*Task:* Among the entries below, which lines run from the line with "הבא: מציאת משוואת" through the line with "SUBSCRIBE → (1195, 9)"? Retype those, both ends included, exactly and without pictures.

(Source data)
+---+

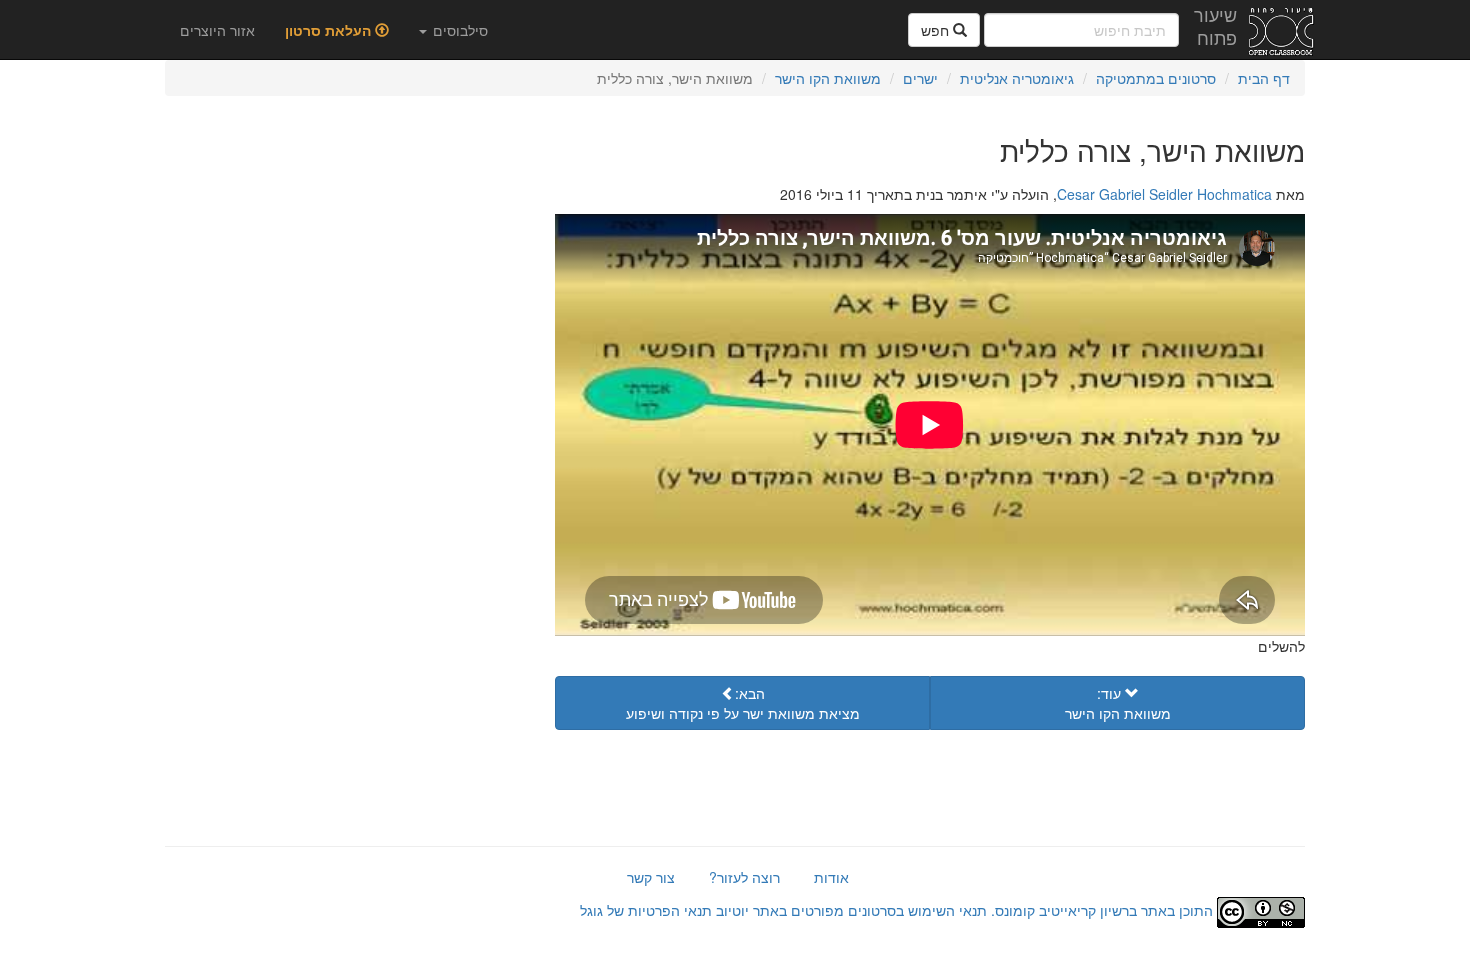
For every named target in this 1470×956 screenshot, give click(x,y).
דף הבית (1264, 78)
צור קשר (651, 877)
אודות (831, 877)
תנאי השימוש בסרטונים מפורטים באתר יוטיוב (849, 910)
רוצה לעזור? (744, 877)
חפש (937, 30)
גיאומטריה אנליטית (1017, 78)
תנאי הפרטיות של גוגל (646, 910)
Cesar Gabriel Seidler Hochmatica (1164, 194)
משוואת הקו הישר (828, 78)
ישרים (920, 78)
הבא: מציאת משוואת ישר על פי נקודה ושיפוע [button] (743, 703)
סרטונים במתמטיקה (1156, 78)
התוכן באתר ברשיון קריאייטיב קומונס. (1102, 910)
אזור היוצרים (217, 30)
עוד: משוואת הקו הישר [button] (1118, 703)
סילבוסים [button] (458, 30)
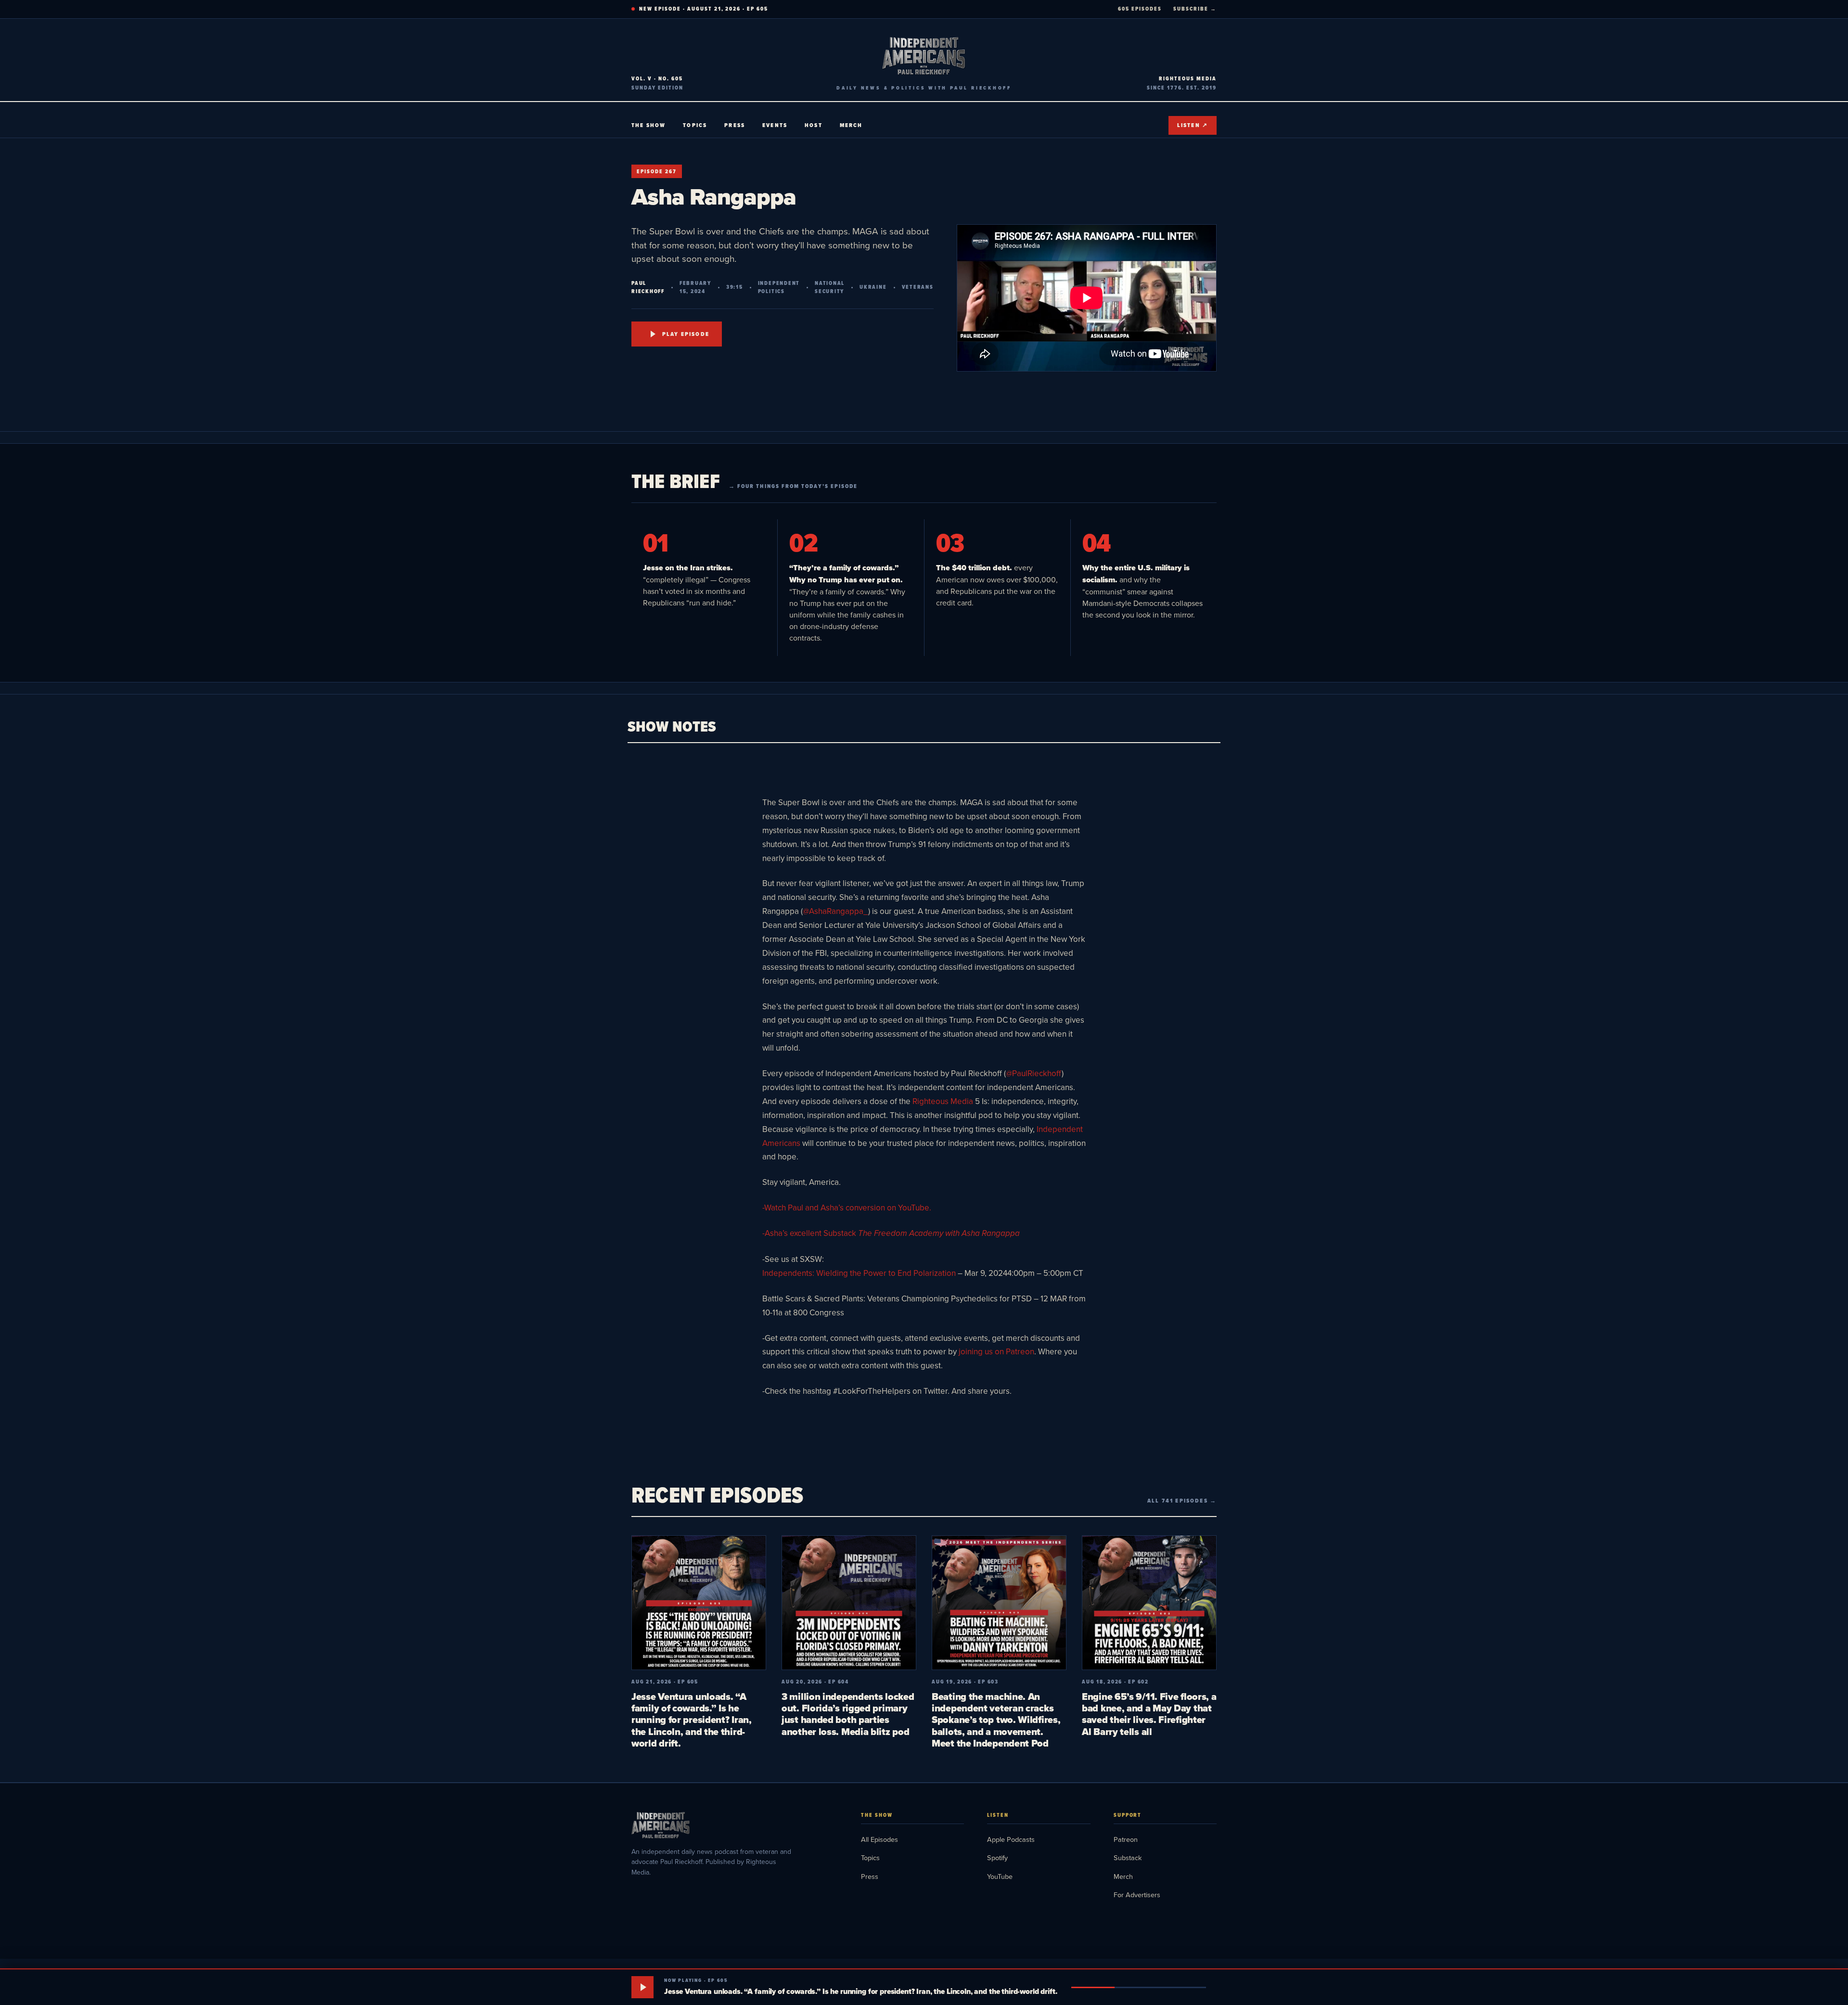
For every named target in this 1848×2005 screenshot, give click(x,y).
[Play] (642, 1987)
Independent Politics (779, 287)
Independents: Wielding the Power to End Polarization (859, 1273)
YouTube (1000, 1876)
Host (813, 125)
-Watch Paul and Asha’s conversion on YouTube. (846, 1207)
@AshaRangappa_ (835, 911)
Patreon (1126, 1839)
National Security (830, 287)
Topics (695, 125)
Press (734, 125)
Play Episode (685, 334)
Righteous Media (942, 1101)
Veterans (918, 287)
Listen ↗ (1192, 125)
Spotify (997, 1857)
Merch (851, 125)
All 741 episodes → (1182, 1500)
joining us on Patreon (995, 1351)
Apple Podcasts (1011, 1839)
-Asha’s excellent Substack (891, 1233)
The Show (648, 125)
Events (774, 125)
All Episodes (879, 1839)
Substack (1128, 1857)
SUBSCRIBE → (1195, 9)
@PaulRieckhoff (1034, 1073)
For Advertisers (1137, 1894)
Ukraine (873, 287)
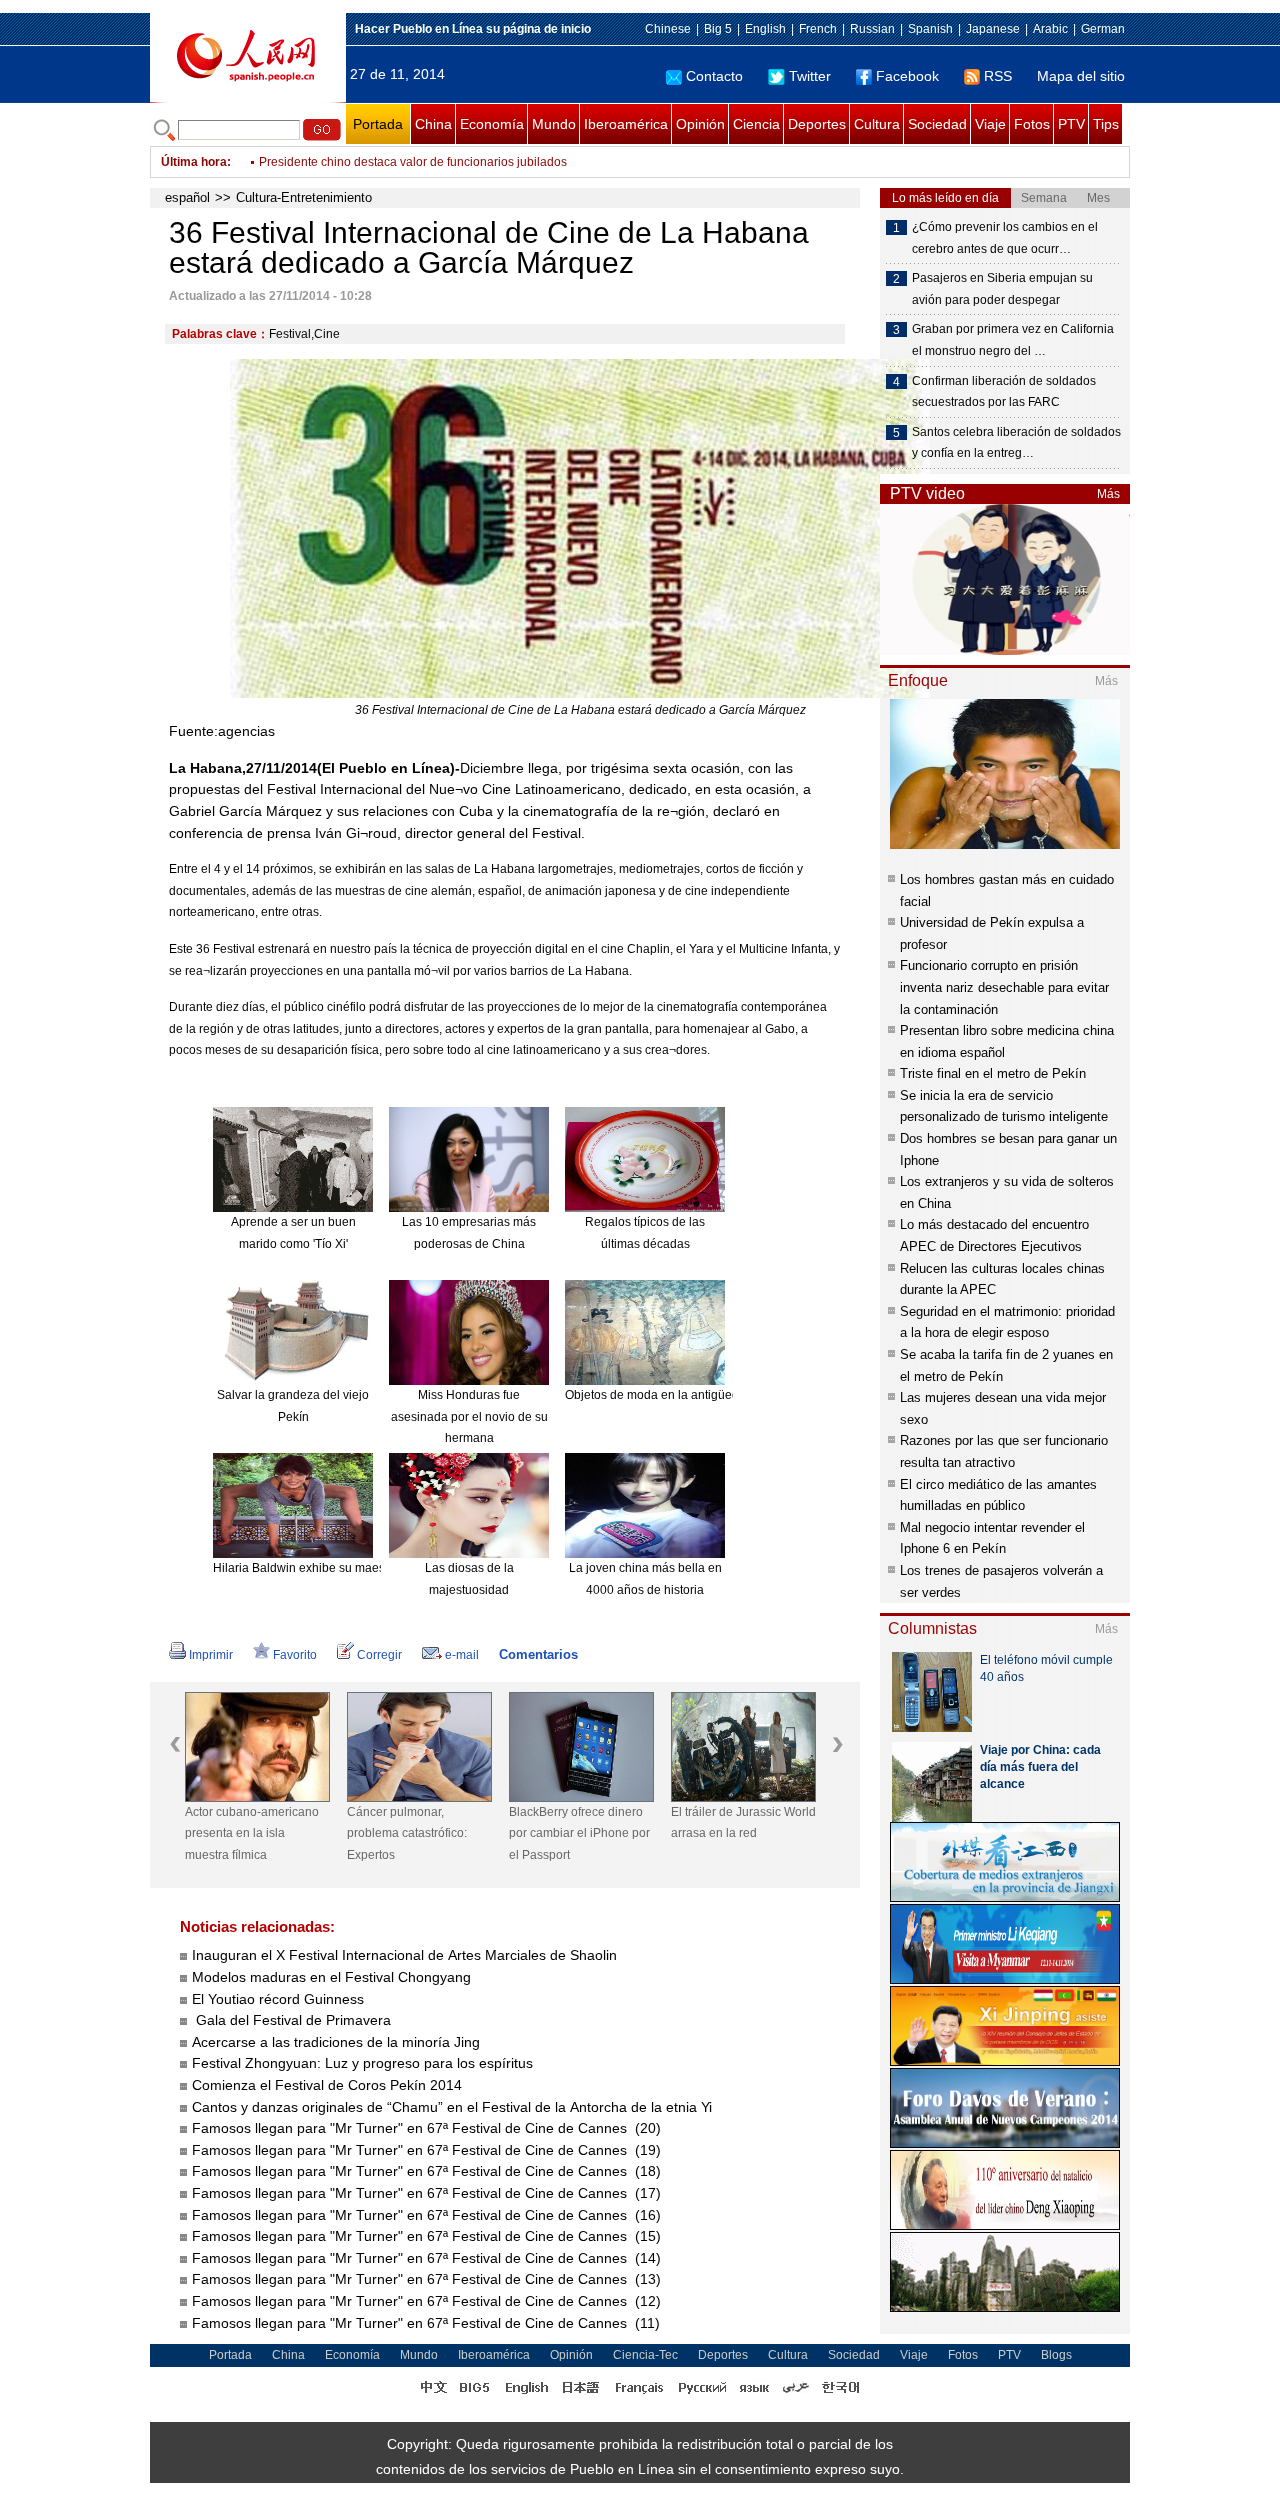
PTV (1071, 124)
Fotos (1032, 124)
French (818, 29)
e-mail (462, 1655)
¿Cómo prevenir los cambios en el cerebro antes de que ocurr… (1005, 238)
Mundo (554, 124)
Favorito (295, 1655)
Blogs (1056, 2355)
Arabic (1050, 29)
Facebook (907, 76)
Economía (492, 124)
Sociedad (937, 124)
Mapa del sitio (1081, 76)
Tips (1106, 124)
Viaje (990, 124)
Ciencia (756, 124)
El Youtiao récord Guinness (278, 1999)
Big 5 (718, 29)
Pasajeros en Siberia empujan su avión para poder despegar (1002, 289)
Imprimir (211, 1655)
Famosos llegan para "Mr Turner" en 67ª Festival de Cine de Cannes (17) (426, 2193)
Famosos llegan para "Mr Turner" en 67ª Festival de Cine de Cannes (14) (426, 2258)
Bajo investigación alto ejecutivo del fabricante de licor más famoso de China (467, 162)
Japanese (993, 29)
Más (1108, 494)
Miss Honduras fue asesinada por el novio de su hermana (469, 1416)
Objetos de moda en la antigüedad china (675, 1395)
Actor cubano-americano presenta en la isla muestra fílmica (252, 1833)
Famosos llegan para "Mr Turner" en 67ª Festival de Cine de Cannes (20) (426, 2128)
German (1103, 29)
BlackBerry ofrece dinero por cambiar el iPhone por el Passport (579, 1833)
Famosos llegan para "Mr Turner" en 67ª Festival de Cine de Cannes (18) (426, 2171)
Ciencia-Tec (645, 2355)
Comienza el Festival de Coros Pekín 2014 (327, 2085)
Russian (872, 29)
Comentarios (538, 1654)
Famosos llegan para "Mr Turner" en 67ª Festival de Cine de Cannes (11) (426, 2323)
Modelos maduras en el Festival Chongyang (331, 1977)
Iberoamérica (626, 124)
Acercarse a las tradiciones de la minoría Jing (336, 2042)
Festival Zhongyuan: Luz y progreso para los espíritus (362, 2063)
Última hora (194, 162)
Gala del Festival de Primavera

+---+

*Result of the exercise:*
הבא: מציאת משוואת ישר על פי נקודה ושיפוע [button] (743, 703)
סרטונים במתמטיקה (1156, 78)
התוכן באתר ברשיון קריאייטיב קומונס. (1102, 910)
אזור היוצרים (217, 30)
עוד: משוואת הקו הישר [button] (1118, 703)
סילבוסים [button] (458, 30)
For every named target in this 1848×2005 screenshot, give click(x,y).
[Play] (642, 1987)
Independent Politics (779, 287)
Independents: Wielding the Power to End Polarization (859, 1273)
YouTube (1000, 1876)
Host (813, 125)
-Watch Paul and Asha’s conversion on YouTube. (846, 1207)
@AshaRangappa_ (835, 911)
Patreon (1126, 1839)
National Security (830, 287)
Topics (695, 125)
Press (734, 125)
Play Episode (685, 334)
Righteous Media (942, 1101)
Veterans (918, 287)
Listen ↗ (1192, 125)
Spotify (997, 1857)
Merch (851, 125)
All 741 episodes → (1182, 1500)
joining us on Patreon (995, 1351)
Apple Podcasts (1011, 1839)
-Asha’s excellent Substack (891, 1233)
The Show (648, 125)
Events (774, 125)
All Episodes (879, 1839)
Substack (1128, 1857)
SUBSCRIBE → (1195, 9)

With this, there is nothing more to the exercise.